16 Marzo 2026,ore 16.29

Guardiola stupisce tutti: giorno libero prima del Real. Follia o ennesimo colpo di genio?

guardiola

Ribaltare un 3-0 contro i campioni in carica del Real Madrid richiederebbe, sulla carta, sessioni tattiche estenuanti e una concentrazione feroce. Eppure, Pep Guardiola ha deciso di stupire ancora una volta, scegliendo la via del silenzio e del relax. Secondo quanto rivelato da Sky Sports UK, il tecnico catalano ha concesso ai suoi giocatori un giorno di riposo totale proprio alla vigilia della sfida di ritorno degli ottavi di Champions League.

La psicologia oltre la tattica

Una mossa insolita, quasi provocatoria vista l’entità della missione all’Etihad. Mentre il mondo si aspetterebbe un City barricato in sala video a studiare le contromisure, Guardiola ha preferito staccare la spina. L’obiettivo è chiaro: mitigare la pressione e liberare la mente dei calciatori dopo il pesante colpo psicologico del pareggio contro il West Ham (1-1), che ha fatto scivolare i Citizens a -9 dalla vetta della Premier occupata dall’Arsenal.

L’incubo Real: tornano Mbappé e Bellingham

A rendere la scelta di Pep ancora più rischiosa è il bollettino medico che arriva da Madrid. Alvaro Arbeloa, infatti, sbarca a Manchester con i rinforzi pesanti: Kylian Mbappé e Jude Bellingham sono ufficialmente recuperati e presenti nella lista dei convocati.

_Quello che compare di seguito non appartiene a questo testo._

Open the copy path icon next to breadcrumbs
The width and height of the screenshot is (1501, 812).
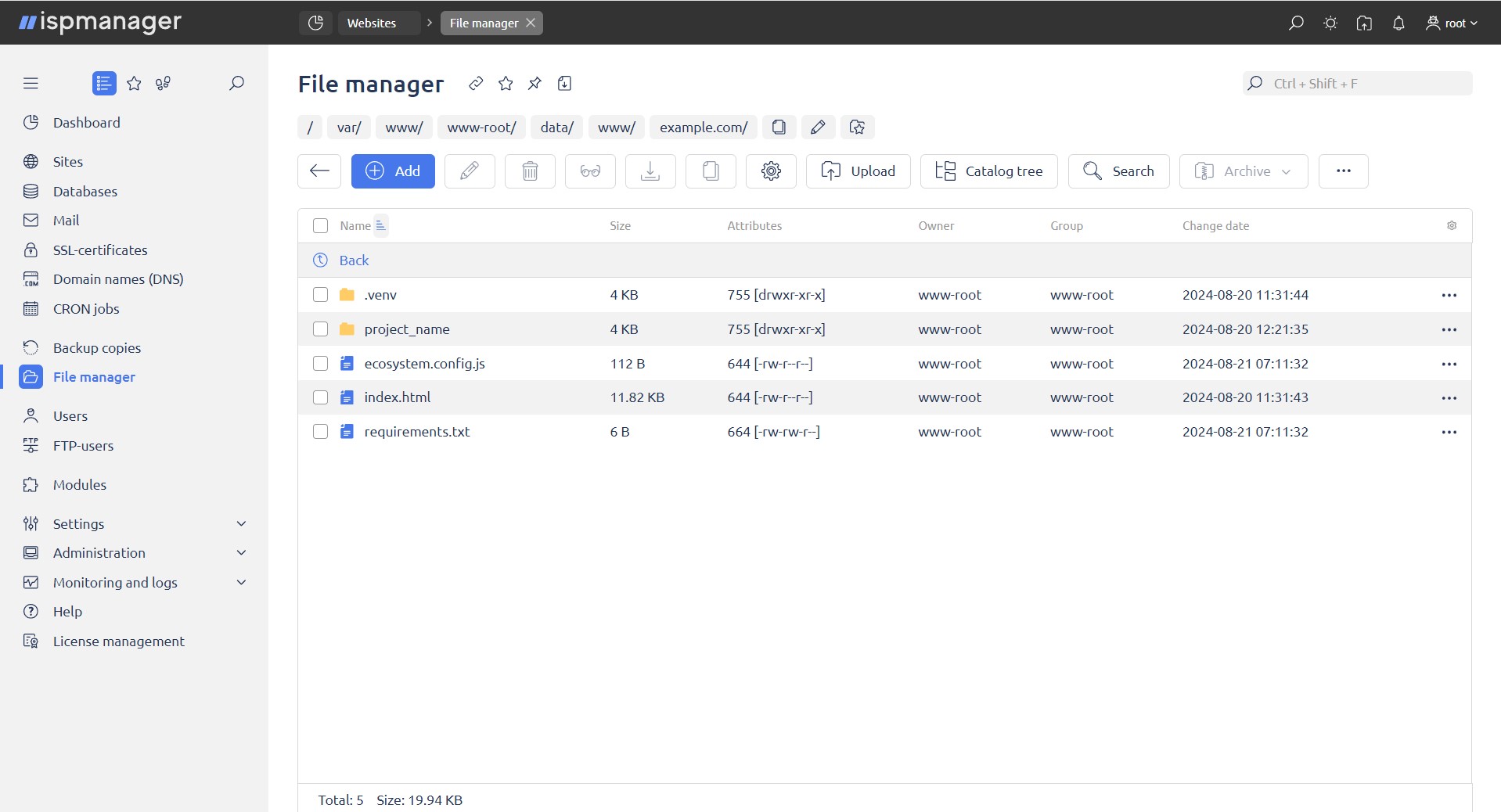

Sebbene entrambi potrebbero non avere i 90 minuti nelle gambe, la loro presenza rappresenta una minaccia letale per un City che sarà costretto a scoprirsi fin dal primo minuto per cercare la rimonta leggendaria. Il ritorno dei “mostri” del Real trasforma quella che era già una salita ripidissima in un vero e proprio Everest tattico.

Un triplo bivio stagionale

Quella contro le Merengues non è che la prima tappa di un marzo di fuoco. Nonostante il titolo di Premier sembri sfuggire, la banda di Guardiola è ancora in corsa per due trofei nazionali:

  • Domenica: Finale di Carabao Cup contro l’Arsenal.

  • Post-sosta: Quarti di FA Cup contro il Liverpool.

La scelta di concedere il giorno libero sarà stata una mossa geniale per rigenerare il gruppo o il segnale di una resa anticipata davanti allo strapotere europeo del Real? Il verdetto, come sempre, spetterà al campo dell’Etihad.